### Aim of the exercise
The answer must be the full listing, reproduced word for word.

### The data
————

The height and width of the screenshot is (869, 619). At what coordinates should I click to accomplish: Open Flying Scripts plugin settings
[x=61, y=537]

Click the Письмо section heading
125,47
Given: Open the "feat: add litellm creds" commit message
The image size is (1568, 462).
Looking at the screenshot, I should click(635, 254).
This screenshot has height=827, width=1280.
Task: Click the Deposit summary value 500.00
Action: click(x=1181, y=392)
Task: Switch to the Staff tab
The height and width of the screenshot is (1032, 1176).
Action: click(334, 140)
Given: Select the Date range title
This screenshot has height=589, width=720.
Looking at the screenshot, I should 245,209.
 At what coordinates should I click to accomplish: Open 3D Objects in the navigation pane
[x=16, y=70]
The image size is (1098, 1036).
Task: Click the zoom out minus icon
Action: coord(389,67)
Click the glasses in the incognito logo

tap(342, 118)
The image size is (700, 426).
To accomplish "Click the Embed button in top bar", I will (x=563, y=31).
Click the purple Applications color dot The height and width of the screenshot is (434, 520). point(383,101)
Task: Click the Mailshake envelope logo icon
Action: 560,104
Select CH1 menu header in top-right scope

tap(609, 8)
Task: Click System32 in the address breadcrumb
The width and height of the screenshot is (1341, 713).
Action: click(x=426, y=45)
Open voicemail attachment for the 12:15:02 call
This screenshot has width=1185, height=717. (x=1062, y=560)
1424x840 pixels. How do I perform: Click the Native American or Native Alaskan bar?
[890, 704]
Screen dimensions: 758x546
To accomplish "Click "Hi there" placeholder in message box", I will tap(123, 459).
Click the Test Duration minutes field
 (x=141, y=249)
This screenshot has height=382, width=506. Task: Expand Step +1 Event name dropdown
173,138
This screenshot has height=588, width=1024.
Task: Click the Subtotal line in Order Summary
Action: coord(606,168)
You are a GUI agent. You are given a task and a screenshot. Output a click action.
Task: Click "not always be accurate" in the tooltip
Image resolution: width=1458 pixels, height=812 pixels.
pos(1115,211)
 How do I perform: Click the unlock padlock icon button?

————

### Response area
The height and width of the screenshot is (869, 619). At what coordinates should I click to accomplish: Open Flying Scripts plugin settings
[x=61, y=537]

Click the Письмо section heading
125,47
Given: Open the "feat: add litellm creds" commit message
The image size is (1568, 462).
Looking at the screenshot, I should click(635, 254).
This screenshot has height=827, width=1280.
Task: Click the Deposit summary value 500.00
Action: click(x=1181, y=392)
Task: Switch to the Staff tab
The height and width of the screenshot is (1032, 1176).
Action: click(334, 140)
Given: Select the Date range title
This screenshot has height=589, width=720.
Looking at the screenshot, I should 245,209.
 At what coordinates should I click to accomplish: Open 3D Objects in the navigation pane
[x=16, y=70]
The image size is (1098, 1036).
Task: Click the zoom out minus icon
Action: coord(389,67)
Click the glasses in the incognito logo

tap(342, 118)
The image size is (700, 426).
To accomplish "Click the Embed button in top bar", I will (x=563, y=31).
Click the purple Applications color dot The height and width of the screenshot is (434, 520). point(383,101)
Task: Click the Mailshake envelope logo icon
Action: 560,104
Select CH1 menu header in top-right scope

tap(609, 8)
Task: Click System32 in the address breadcrumb
The width and height of the screenshot is (1341, 713).
Action: click(x=426, y=45)
Open voicemail attachment for the 12:15:02 call
This screenshot has width=1185, height=717. (x=1062, y=560)
1424x840 pixels. How do I perform: Click the Native American or Native Alaskan bar?
[890, 704]
Screen dimensions: 758x546
To accomplish "Click "Hi there" placeholder in message box", I will tap(123, 459).
Click the Test Duration minutes field
 (x=141, y=249)
This screenshot has height=382, width=506. Task: Expand Step +1 Event name dropdown
173,138
This screenshot has height=588, width=1024.
Task: Click the Subtotal line in Order Summary
Action: coord(606,168)
You are a GUI agent. You are given a task and a screenshot. Output a click action.
Task: Click "not always be accurate" in the tooltip
Image resolution: width=1458 pixels, height=812 pixels.
pos(1115,211)
 How do I perform: Click the unlock padlock icon button?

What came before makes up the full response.